The “Qualitativo” questions

Do the responses have a question consisted of the word “qualitativo” lead to lesser word counts than the others?

Every response field in ActivityInfo forms has a question field. Particularly, in the Ecuador monitoring database, some responses have question field, which is only filled as one-word length “qualitative” or similar variants, and the other responses have different question fields, which seem to look like that they are formed as proper questions.

Let’s say that we are interested in that there are any meaningful differences between the word counts of these responses: one the one hand, the responses whose question field has “qualitative”, and on the other hand, the remaining responses.

The variants of “qualitative” term in the question fields are as follows: ‘Act_1_Cualitativo’, ‘Act_2_Cualitativo’, ‘Act_3_Cualitativo’, ‘Act_4_Cualitativo’, ‘Act_5_Cualitativo’, ‘Act_7_Cualitativo’, ‘cualitativo’, ‘Cualitativo’ and ‘Qualitative

For this kind of analysis, we look at specific sectors such as VBG, Poblacion and Tecnico because of a couple of reasons. First, they have higher and similar sample sizes compared to the other sectors in the database. Second, their variances are similar. The rationale behind this choice is explained in the section.

Comparison of two groups by their means

After all, we have two groups (which they can also be called as random processes due to their distinct characteristics) that are from these sectors:

  1. Qualitative group: Responses with which their questions have a ‘qualitative’ or a variant word.
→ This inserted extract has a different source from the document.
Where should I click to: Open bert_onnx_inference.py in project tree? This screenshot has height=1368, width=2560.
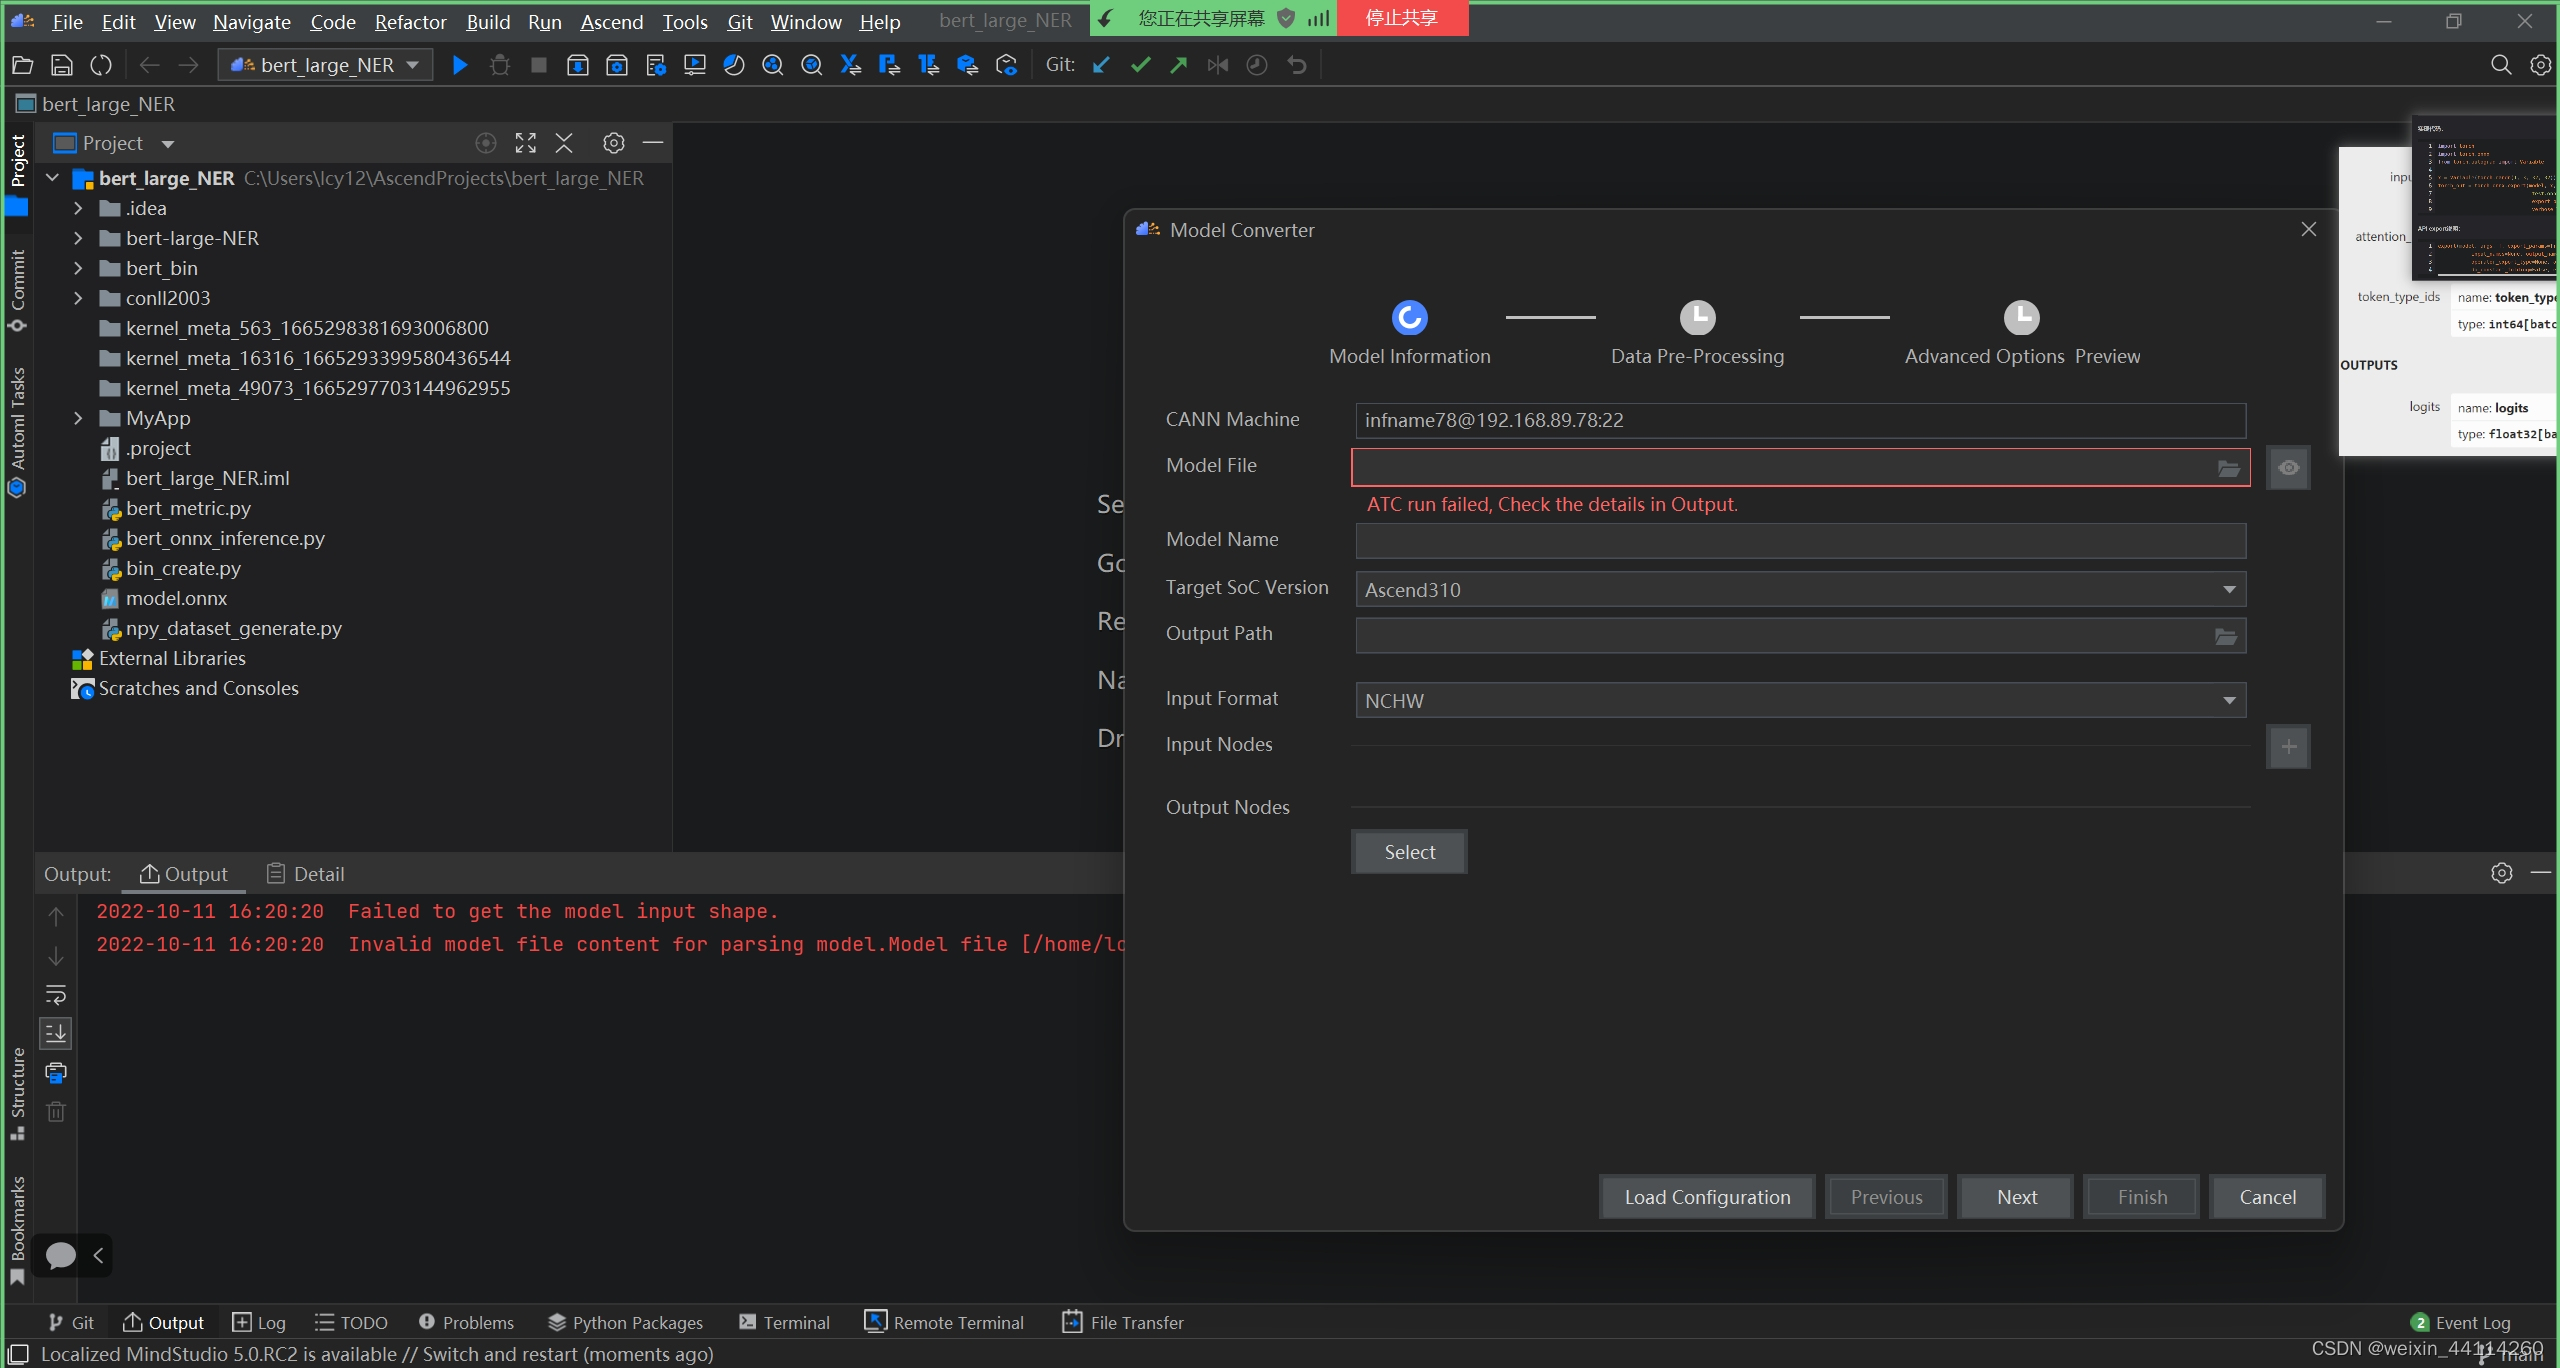pos(225,539)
  2. Non-qualitative group: Responses with which their questions do not have any ‘qualitative’ or any variant words.

To begin with, we try to identify the underlying distribution of these groups:

In the histograms above, we can clearly see that the distribution in the first group looks less deviated than the distribution of the second one.

In addition to the histograms, we can generate the Q-Q (quantile-quantile) plots to assess from a different way whether the grouped data deviates from normal:

The first Q-Q plot shows that the deviations from the straight line are high. This should indicate that the data does not deviate from normal. The observations in the second plot are more aligned with its line.

Since the assumption of normality is violated in these random processes, we consider performing bootstrapping, which resamples the data with replacements so that the observations can be selected more than once, with 1000 samples. After that, we can use the bootstrapped data to calculate the confidence intervals.

After bootstrapping, the distribution of groups looks pretty normal:

We calculate the bootstrap confidence intervals at the confidence levels of 90, 95 and 99 in order to see the difference between the means in response word count of these groups.

## BOOTSTRAP CONFIDENCE INTERVAL CALCULATIONS
## Based on 1000 bootstrap replicates
## 
## CALL : 
## boot.ci(boot.out = results, conf = c(0.9, 0.95, 0.99), type = "bca")
## 
## Intervals : 
## Level       BCa          
## 90%   (-3.091, 10.210 )   
## 95%   (-4.594, 11.434 )   
## 99%   (-8.679, 13.605 )  
## Calculations and Intervals on Original Scale
## Some BCa intervals may be unstable

As a result, based on the resampled data, the difference in mean between those groups at 95% confidence level are in between -4.59 and 11.43. A crude interpretation of this would be that the mean interval does not show too much significance that the terms in the question fields do not affect the word count in the response fields. A further either quantiative or qualitative study is recommended.